The guys got together and compiled a list of “100 Things to Do Before I Die.” Their bucket list was two-fold: for every one thing they cross off their own list, they help another person they meet along the way cross something off of theirs. Thus began The Buried Life Project.

That summer, they crossed the first thing off their list—#14: Be a Knight for a Day. Three years later, in 2009, MTV contracted the Buried Life for a documentary TV series by the same name.

“We got to make the show we wanted to make,” said Nemtin. “We wanted to make a show our friends would want to watch so we had to do the biggest stunts ever. We had to make it badass.”

It was these stunts—breaking into the Playboy mansion and entering a Krump competition among them—that brought Ben, Dave, Duncan and Jonnie national fame, and inspired young people to start lists of their own.

“It’s not about completing the list. It’s about doing what you love,” said Nemtin.

“We get a lot of letters because we inspire people,” said Nemtin. “I carry a letter with me that we received recently. It concluded, ‘Thank you for doing what you do.'”

“When you boil it down, you do things you’re passionate about,” said Nemtin.

“We want to go cave diving, treasure hunting, get bit by a shark, go hand gliding and go to Mardi Gras,” said UNCW juniors Alex Maceachern and Nick Howley. They were also hoping for a little guidance from the Buried Life guys.

“We want to do what they do,” said Maceachern and Howley.

Senior Annie Kruger identifies with the humanitarian side of the Buried Life project.

“I want to touch down in every country on every continent and make a difference,” said Kruger.

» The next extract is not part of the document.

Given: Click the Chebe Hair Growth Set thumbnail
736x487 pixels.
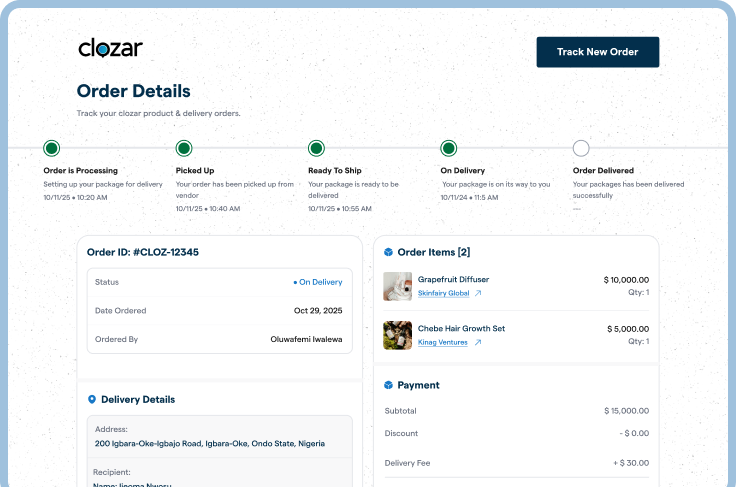Looking at the screenshot, I should click(397, 335).
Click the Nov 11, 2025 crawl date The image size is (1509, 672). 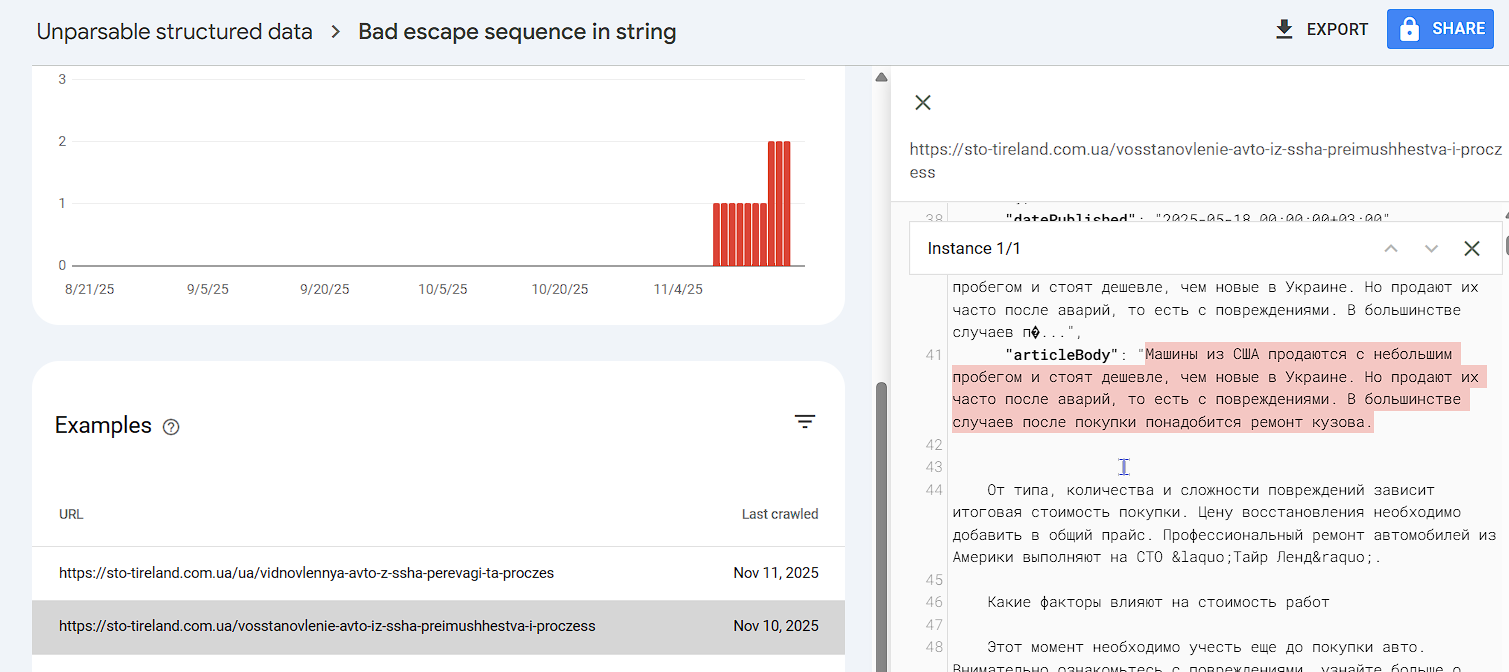775,573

Towards the end of the show, about 15 students got to share something off their own bucket list with the audience.

But what most people came for was the secret. How did the Buried Life guys start doing what they do and keep it up? Lots of hard work, help, and phone calls, plus the willingness to take a risk.

“There is a difference between dreams and projects,” they said.

Projects are composed of steps towards reaching an ultimate goal. So what is their advice? Three steps: 1) make a list. 2) Go after it.

“Be creative with your persistence,” said Nemtin, referencing the countless phone calls he has made in pursuit of crossing a single item off the list.

The last step: 3) help others.

Those are the keys to the success of the Buried Life, plain and simple.

“Sometimes I feel like I’ve lived three lives already,” said Nemtin. “You keep a piece of everything you do, and sometimes we forget to step out of it.”

“We push ourselves, and we meet a lot of people. By asking the question, ‘what do you want to do before you die?’ you enter someone’s life in the rawest way,” said Lingwood.

So acknowledge the life you want to live, your “buried life,” the one that gets lost underneath school and work and pointless obligations. Go out and cross things off your list so you too may feel the joy that can come of living three lives.